Decorator Dissection
Ron_Adam
radam2 at tampabay.rr.com
Sat Apr 2 15:34:21 EST 2005
On Sat, 02 Apr 2005 21:04:57 +0200, "Diez B. Roggisch"
<deetsNOSPAM at web.de> wrote:
>> I followed that part. The part that I'm having problems with is the
>> first nested function get's the argument for the function name without
>> a previous reference to the argument name in the outer frames. So, a
>> function call to it is being made with the function name as the
>> argument, and that isn't visable so it looks as if it's magic.
>
>No, its not - but I stepped into that trap before - and thought its magic :)

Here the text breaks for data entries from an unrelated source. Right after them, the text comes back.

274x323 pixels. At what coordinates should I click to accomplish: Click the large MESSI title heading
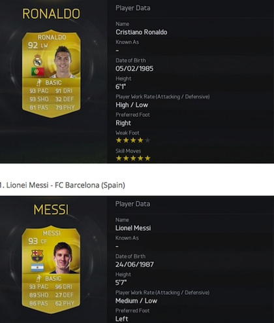[51, 210]
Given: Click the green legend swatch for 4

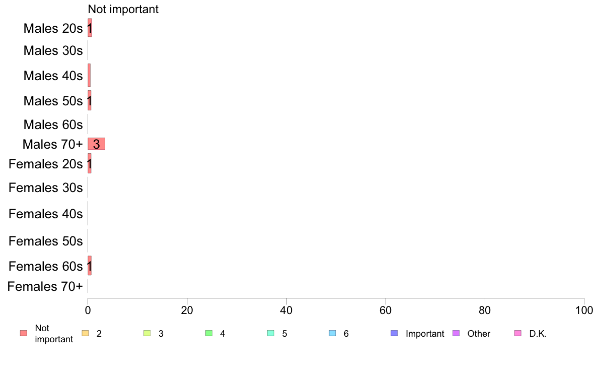Looking at the screenshot, I should point(209,333).
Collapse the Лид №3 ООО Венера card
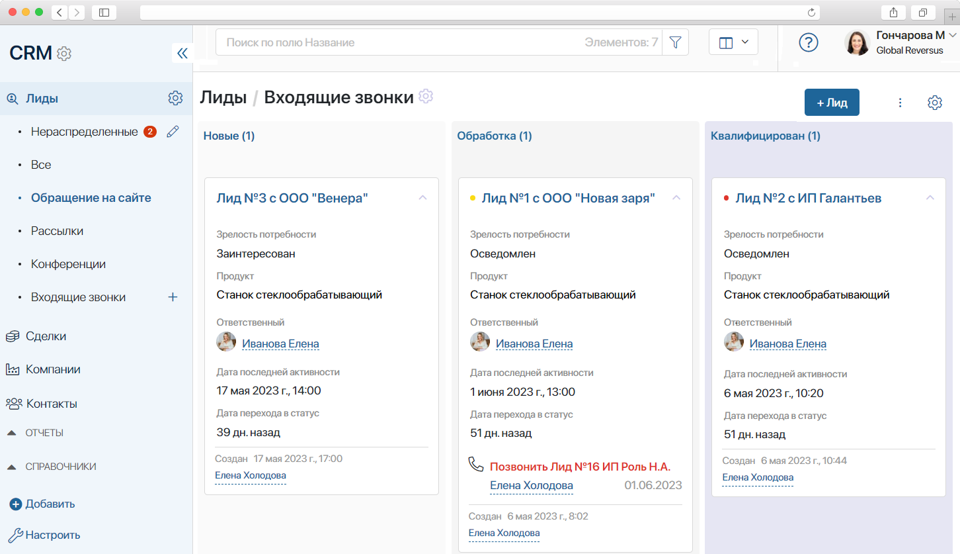This screenshot has width=960, height=554. 423,198
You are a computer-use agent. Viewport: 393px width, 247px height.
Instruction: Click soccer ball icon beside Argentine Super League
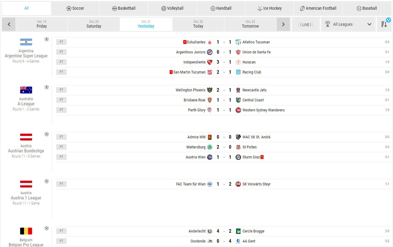pos(47,39)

It's magic until we understand it. ;)
I get the feeling that those who have gotten to know decorators find
them easy, and those who haven't, find them nearly impossible to
understand. Which means there is a fairly large first few steps to
get over, then it gets easy. There *is* some underlying processes
being made, which is also the reason that makes them attractive. Less
type/declare/organize/etc... but that is also what causes the
difficulty in understanding and using them at first.
>The trick is to know that
>
> - a decorator is a callable
> - get passed a callable
> - has to return a callable
>
>So this is the simplest decorator imaginable is:
>
>def identity(f):
> return f
>
>And the decorator _syntax_ is just a python expression that has to be
>_evaluated_ to a yield decorator. So
>
>@identity
>def foo(self):
> pass
This much I understand.
>the @identity is just the expression evaluated - to the function reference
>to identity, which is callable and follows the decorator protocol - and the
>_result_ of that evaluation is called with the callable in question.
This tells me what it is, and what it does, but not how it works. How
is the ***expression evaluated***, what is the ***decorator
protocol***.
Those are the parts I'm trying to understand at this point. I know
this is the equivalent of looking behind the curtains to reveal the
little man who is the wizard. But I can't resist. :)
>So if you want to have _parametrized_ decorators, that expression is
>_evaluated_ and has to yield a decorator. Like this:
>
There's that word again... **evaluated**. How?
>def arg_decorator(arg):
> def real_decorator(f):
> return f
> return real_decorator
>
>So, this works
>
>@arg_decorator('fooobar')
>def foo(self):
> pass
>
>@arg_decorator('fooobar') is evaluated to real_decorator (which a scope
>containing arg), and _that_ gets called with foo.
>
So if I'm following you right?
When the interpreter gets to the line @arge_decorator('fooobar')
it does the following?
foo = arg_decorator('fooobar')(foo)() #?
(experiment with idle a bit...)
Ok I got it. :)
I wasn't aware that the form:
result = function(args)(args)
Was a legal python statement.
So python has a built in mechanism for passing multiple argument sets
to nested defined functions! (click) Which means this is a decorator
without the decorator syntax.
def arg_decorator(arg1):
def real_decorator(function):
def wrapper(arg2)
return f(arg2)
return real_decorator
def foo(arg2):
pass
foo = arg_decorator('fooobar')(foo)(2arg)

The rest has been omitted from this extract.